Distinctive Gene Expression Profiles and Biological Responses of Skin Fibroblasts to Nicotinamide Mononucleotide: Implications for Longevity Effects on Skin.

Background/Objectives: Enhancement of cellular NAD(+) mediated by NMN has emerged as a pivotal strategy in modulating the aging process. This study aimed to systematically investigate the anti-aging effects of NMN on human skin fibroblasts, focusing on how the former contributes to the improvement of cellular health and function. This study elucidated the molecular and functional mechanisms by which NMN contributes to the attenuation of skin aging. Methods: We performed extensive in vitro and transcriptomic analyses. Human skin fibroblasts were treated with NMN, and the induced biological responses were observed under oxidative stress/photo-aging models.
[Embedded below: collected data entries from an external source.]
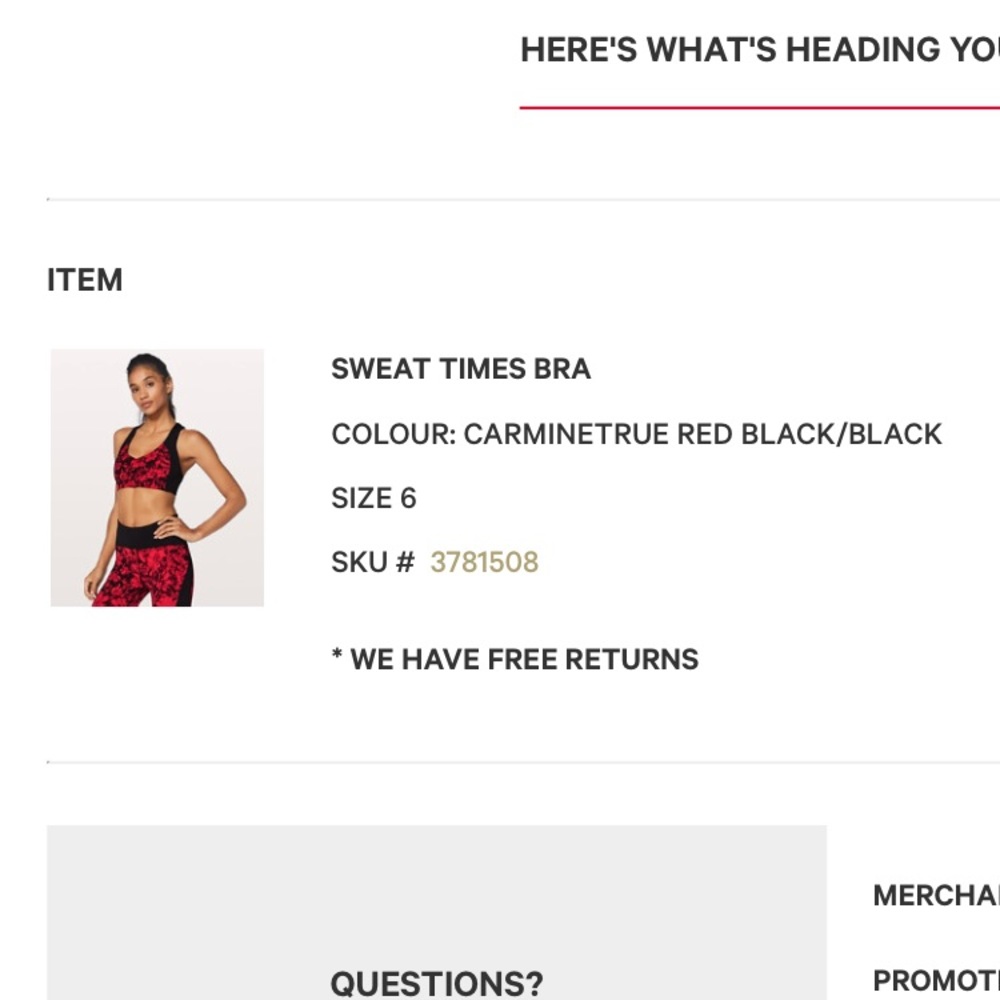Click the SWEAT TIMES BRA product name
The width and height of the screenshot is (1000, 1000).
pyautogui.click(x=461, y=369)
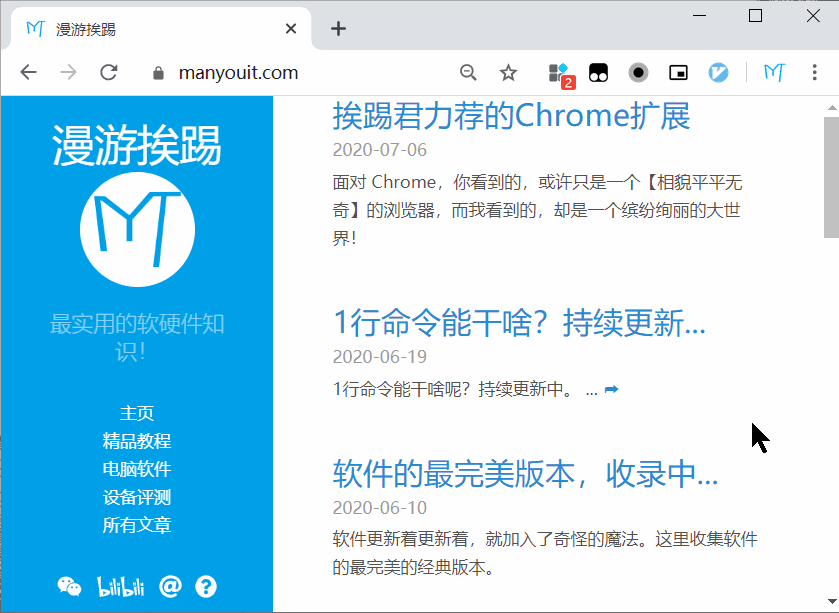Viewport: 839px width, 613px height.
Task: Bookmark this page with the star icon
Action: [x=508, y=72]
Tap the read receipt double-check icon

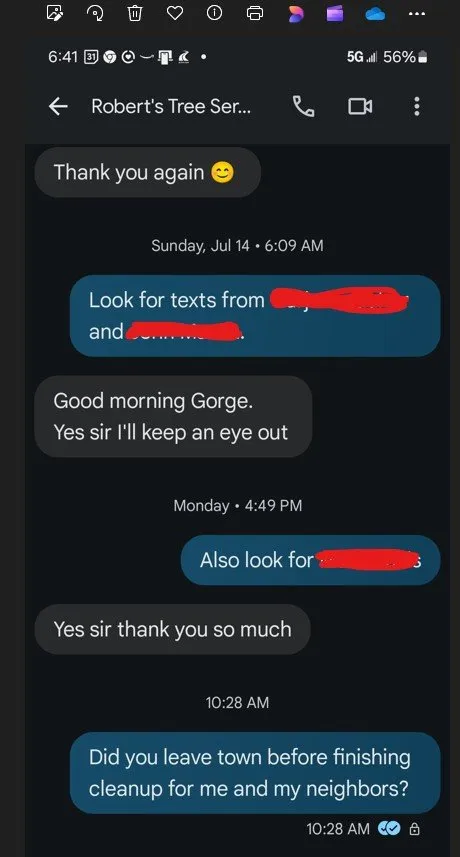[x=390, y=829]
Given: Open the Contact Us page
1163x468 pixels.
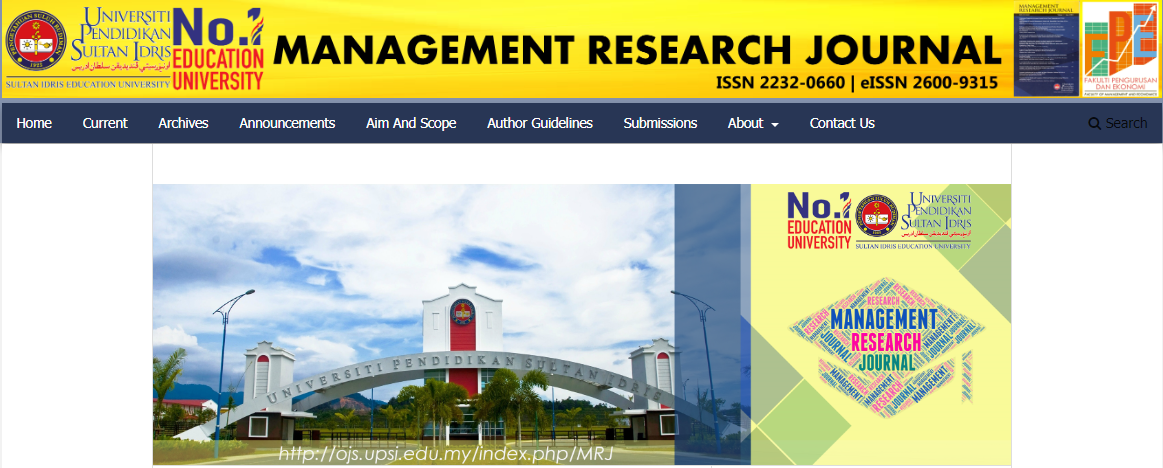Looking at the screenshot, I should tap(842, 123).
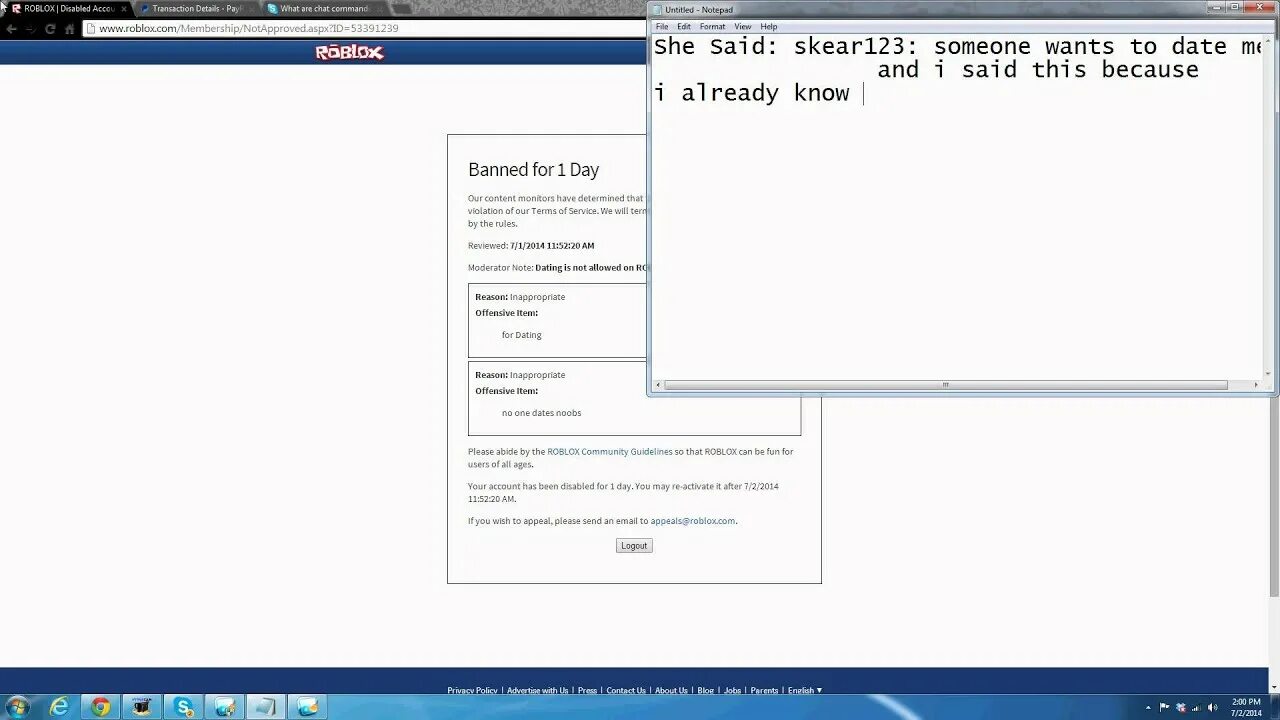Reload the page with the refresh icon
The width and height of the screenshot is (1280, 720).
[50, 29]
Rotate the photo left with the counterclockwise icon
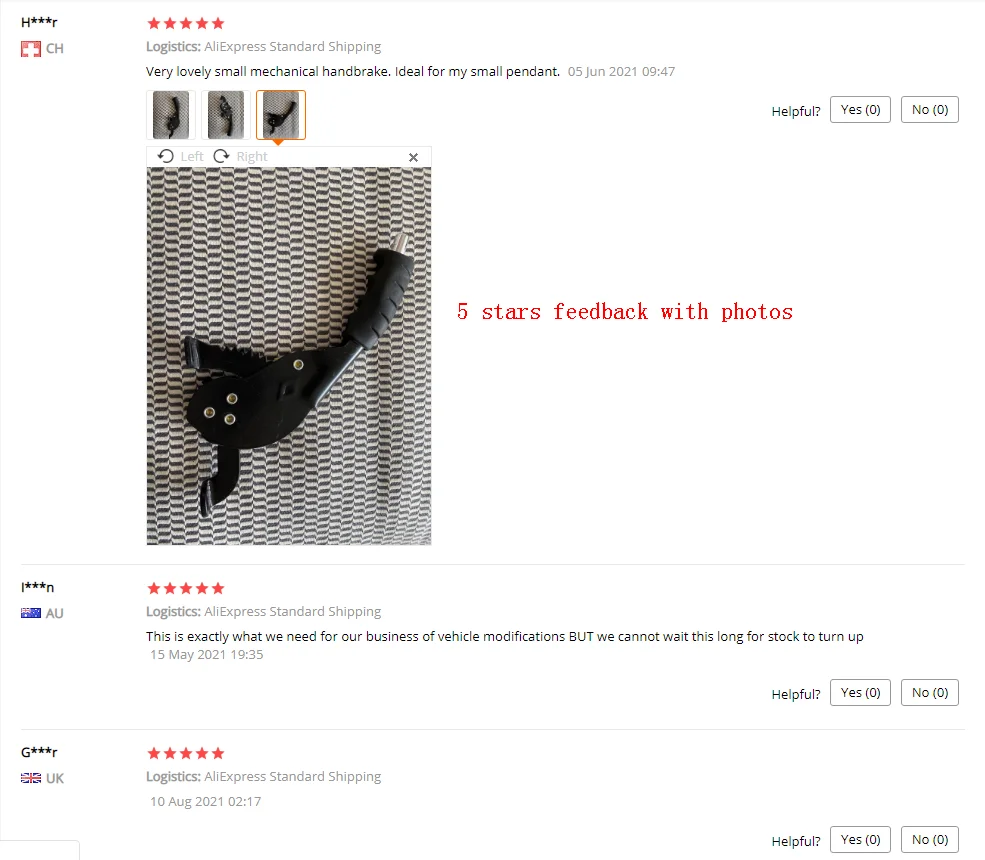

Results: Transcriptome analysis revealed distinct gene expression patterns for NAD(+) and its precursors (NMN, NR, and NAM), showing significant differences between NMN and other precursors (NR and NMN). NMN seemed to be significantly involved in cytokine and chemokine activity. It significantly elevated cellular NAD(+) levels, activated sirtuin and autophagy pathways, and enhanced mitochondrial function, collectively maintaining cellular homeostasis under stress. Furthermore, it suppressed cellular senescence, promoted cell proliferation, supported extracellular matrix integrity, and accelerated wound healing. Conclusions: The study provided essential mechanistic evidence supporting the anti-aging effects of NMN in skin cells and addressed the current lack of scientific validation of NMN-based topical applications. The findings established a solid academic background for future translational research and the development of NMN-based therapeutics and cosmeceuticals.